U.S. Officials Evaluate Lowering Medicare Drug Costs

The Obama administration has put forward a test program, to see if cutting reimbursements for drugs administered by some Medicare doctors would encourage them to choose lower-cost, but equally effective, medications.

Medicare spends about $20 billion on Part B prescription drugs every year, but that’s just a fraction of Medicare’s overall drug spending — which totaled more than $140 billion in 2014.

For the time being, the issue of high drug prices — and national drug spending, which spiked over 12 percent in 2014 — has become a major focus for Democrats in this presidential election year.

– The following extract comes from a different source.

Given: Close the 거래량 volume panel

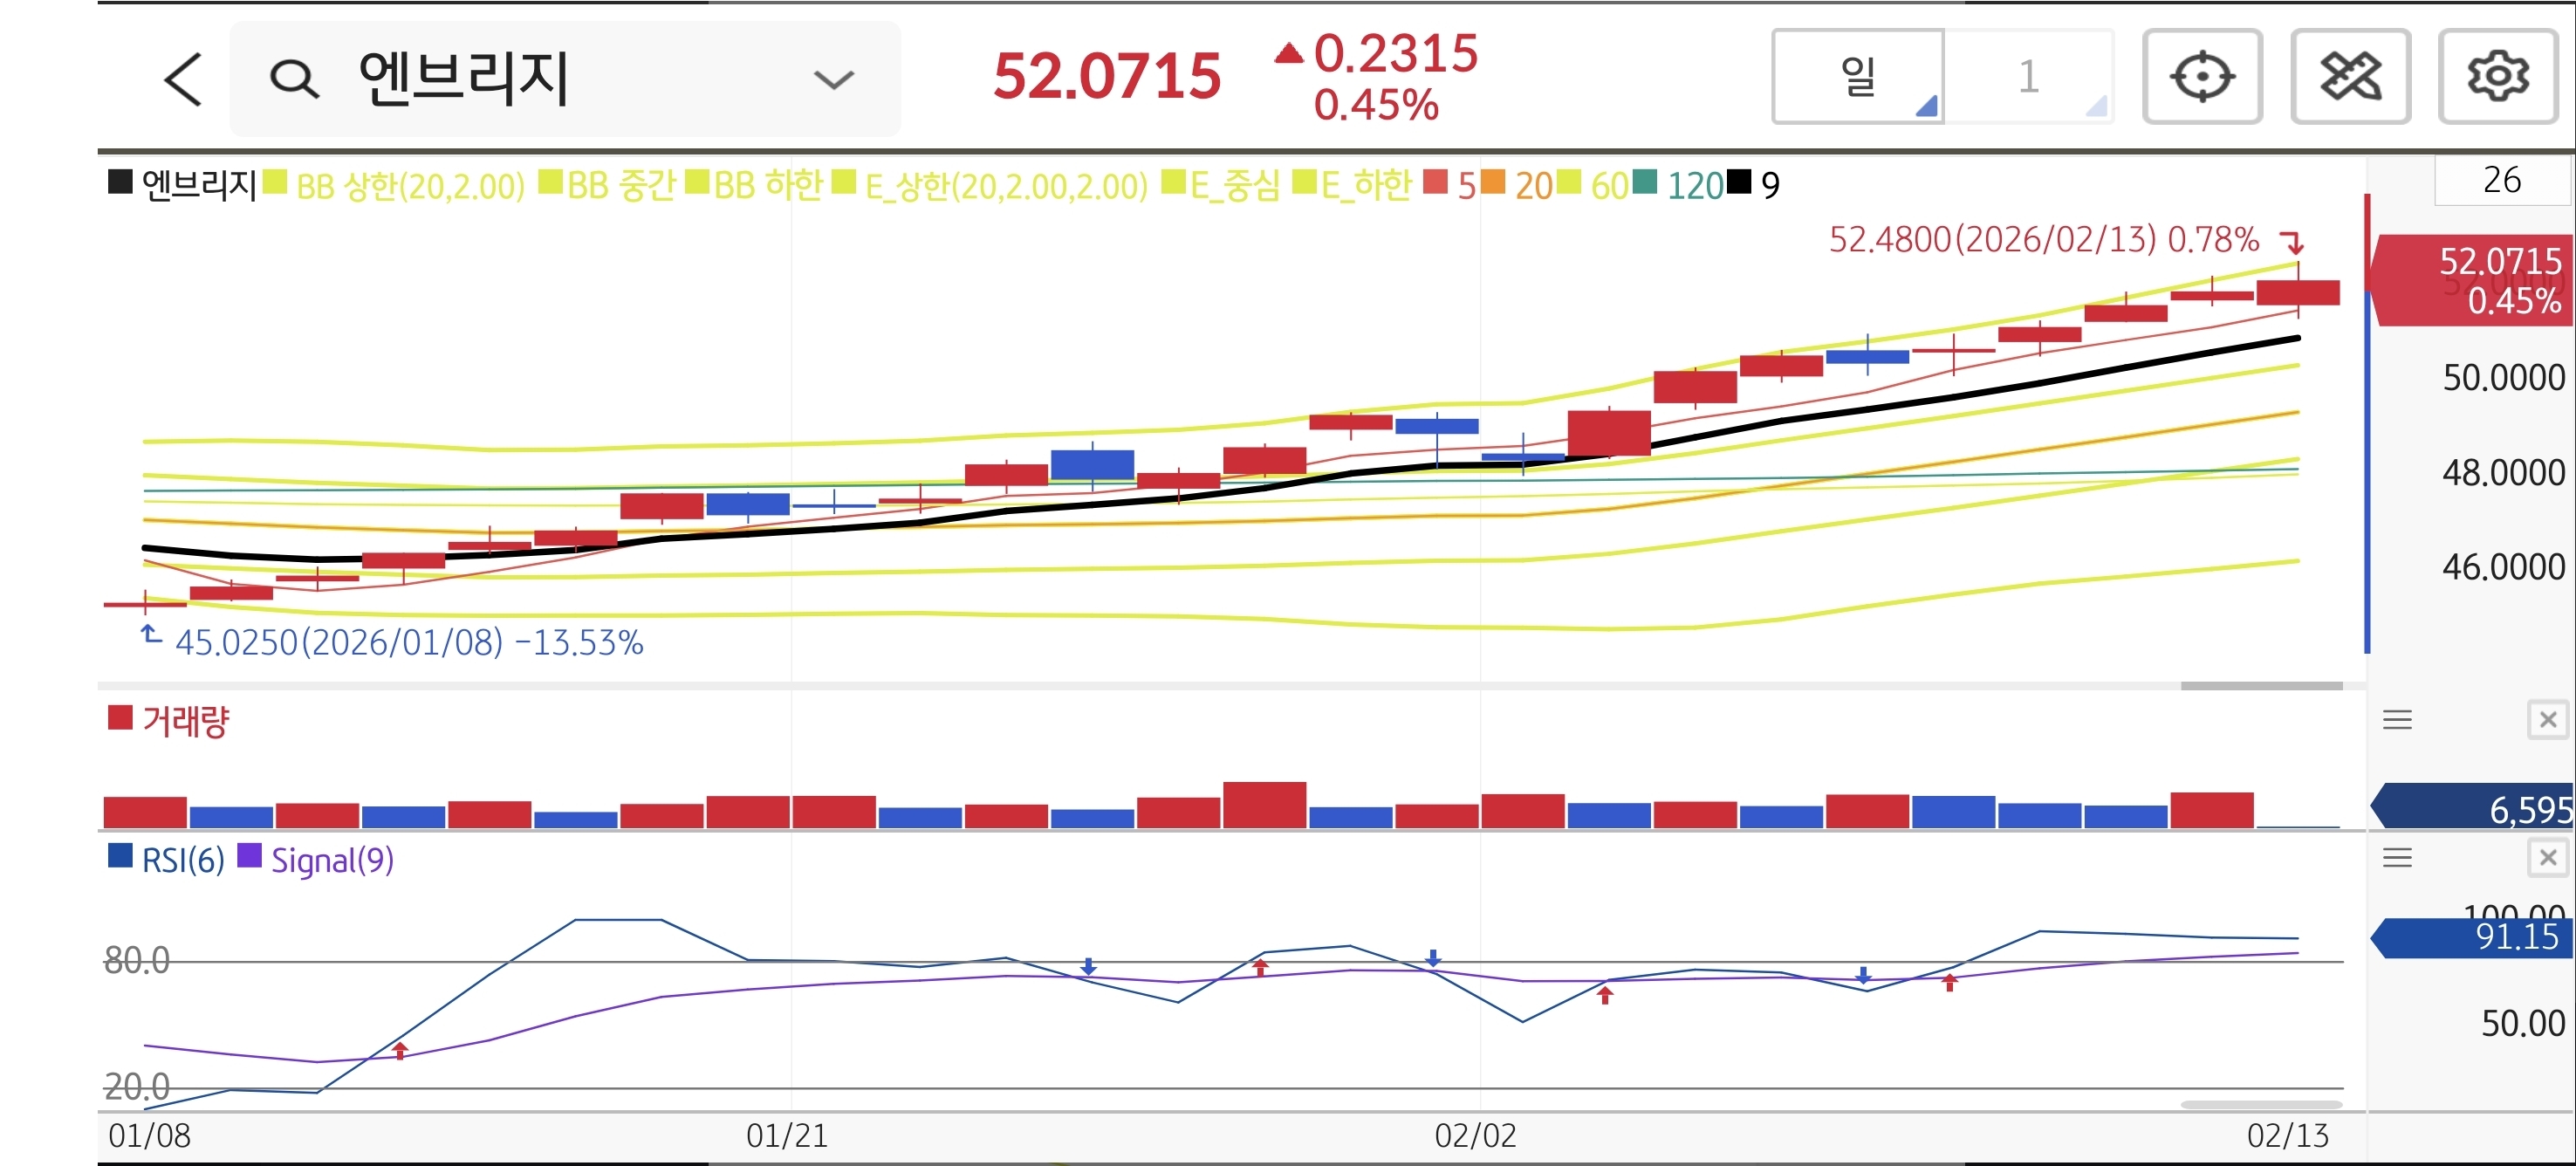Looking at the screenshot, I should [2547, 720].
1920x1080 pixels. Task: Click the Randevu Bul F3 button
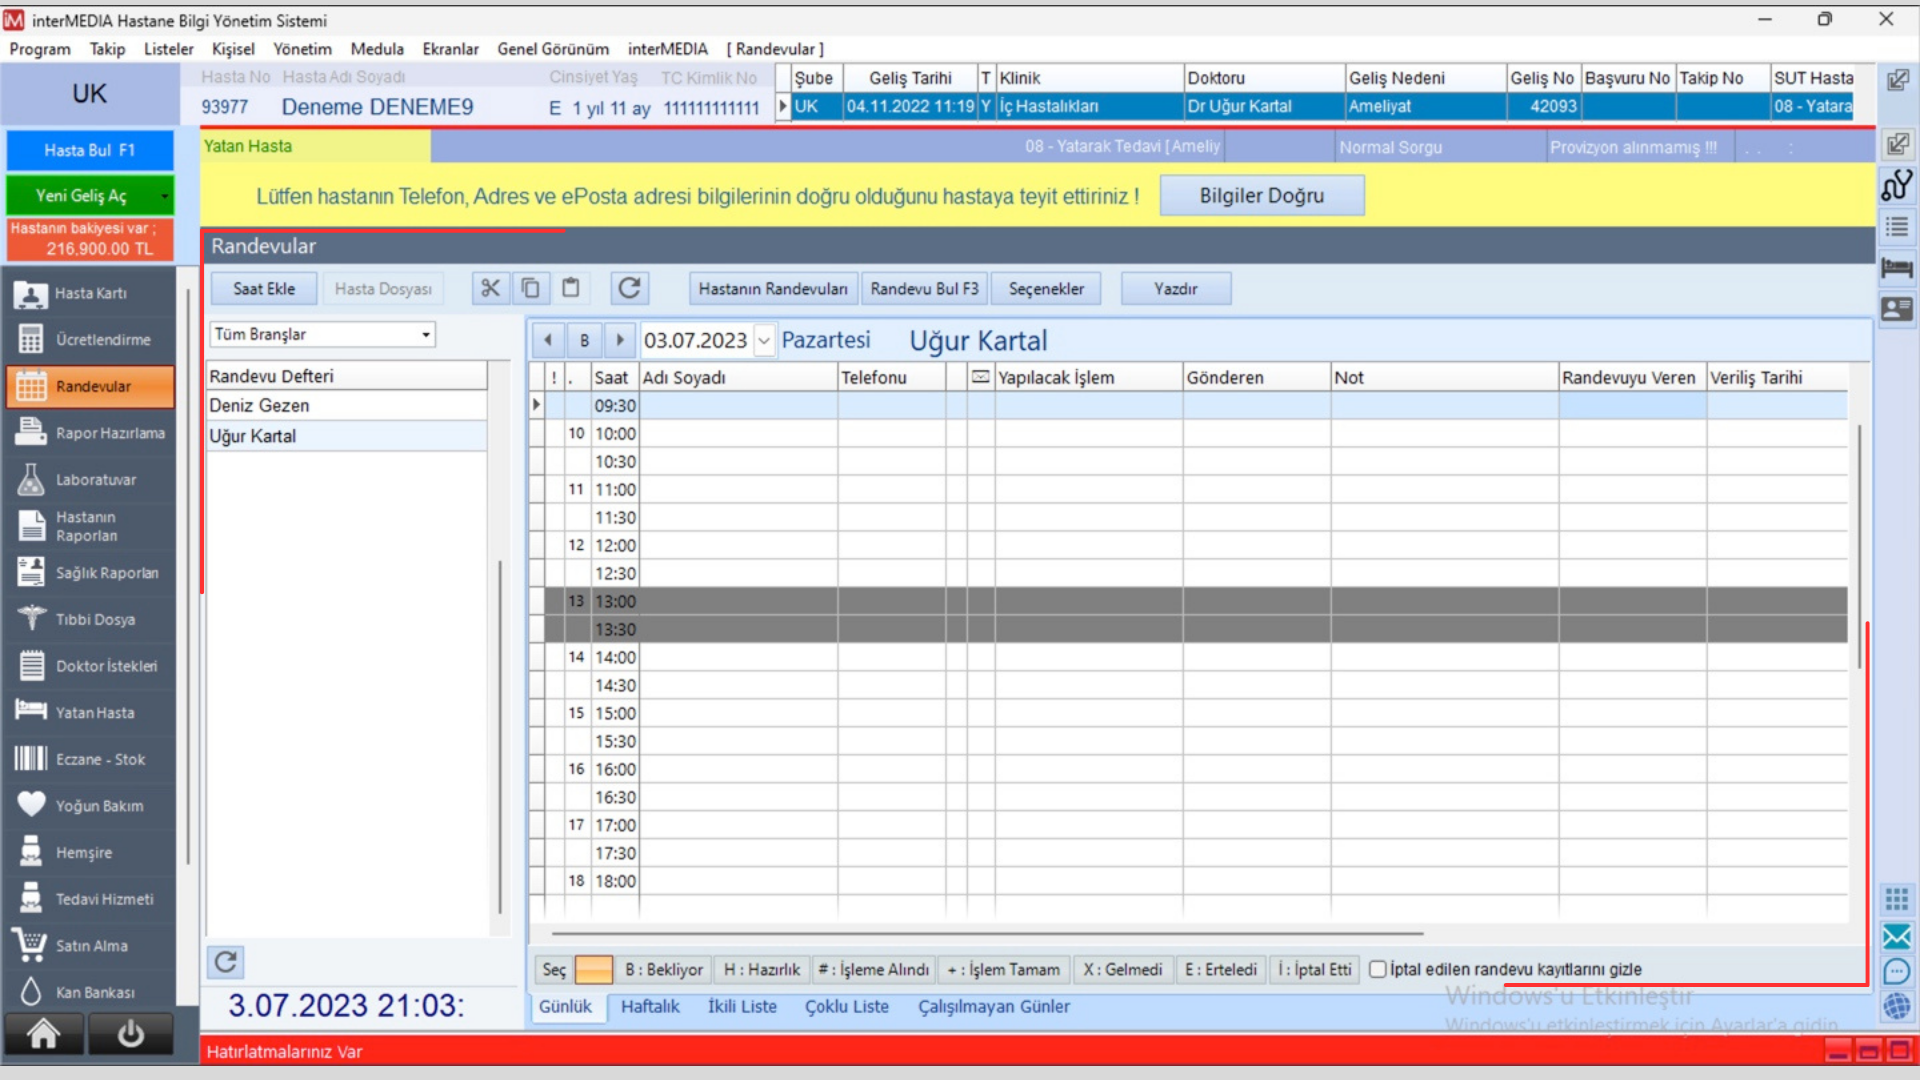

According to Stephanie Armour of The Wall Street Journal, “The initiative is part of a strategy by the Obama administration and Congressional lawmakers to tackle health-care spending that is driven in part by rising prescription-drug prices, an issue that has loomed in the presidential race and ranks high among public concerns in polls. The administration has sought information on pricing from pharmaceutical companies and has been probing ways to help consumers keep their drug costs in check.”

As reported in the New York Times, Dr. Patrick H. Conway, a deputy administrator of the Centers for Medicare and Medicaid Services, said the government would test a half-dozen alternative ways of paying for drugs under Part B of Medicare.

In one proposal, Medicare would set a standard payment rate, or benchmark, for a group of “therapeutically similar drug products.” Pharmaceutical companies are conflicted over this idea, known as reference pricing, because, they say, patients with the same condition may respond differently to the same drug.

Under another proposal, Medicare would pay drug companies based on how efficient their treatments are with patients. Payment might be linked, for example, to the effectiveness of a drug in preventing heart attacks.

The next option would lessen or eliminate the patient’s share of the bill for Part B drugs. In the current system, beneficiaries are often responsible for 20 percent of the Medicare-approved amount for outpatient drugs under Part B.

Medicare can then provide feedback to doctors, informing them how their “prescribing patterns” compare with those of doctors in certain geographic regions or in the nation as a whole.

Under another alternative, Medicare would reduce the 6 percent add-on payment to 2.5 percent and pay a flat fee per drug on top of that.

Dr. Conway said the government was not infringing on the discretion or authority of doctors.

“Physicians and clinicians will make the prescribing decisions,” he said. “Nothing limits the ability of physicians to prescribe the most appropriate medications.”

Conway could not say how many of the 50 Million Medicare beneficiaries would be affected by the new methods of paying for prescription drugs. “Different methods will be tested in different parts of the country,” he said.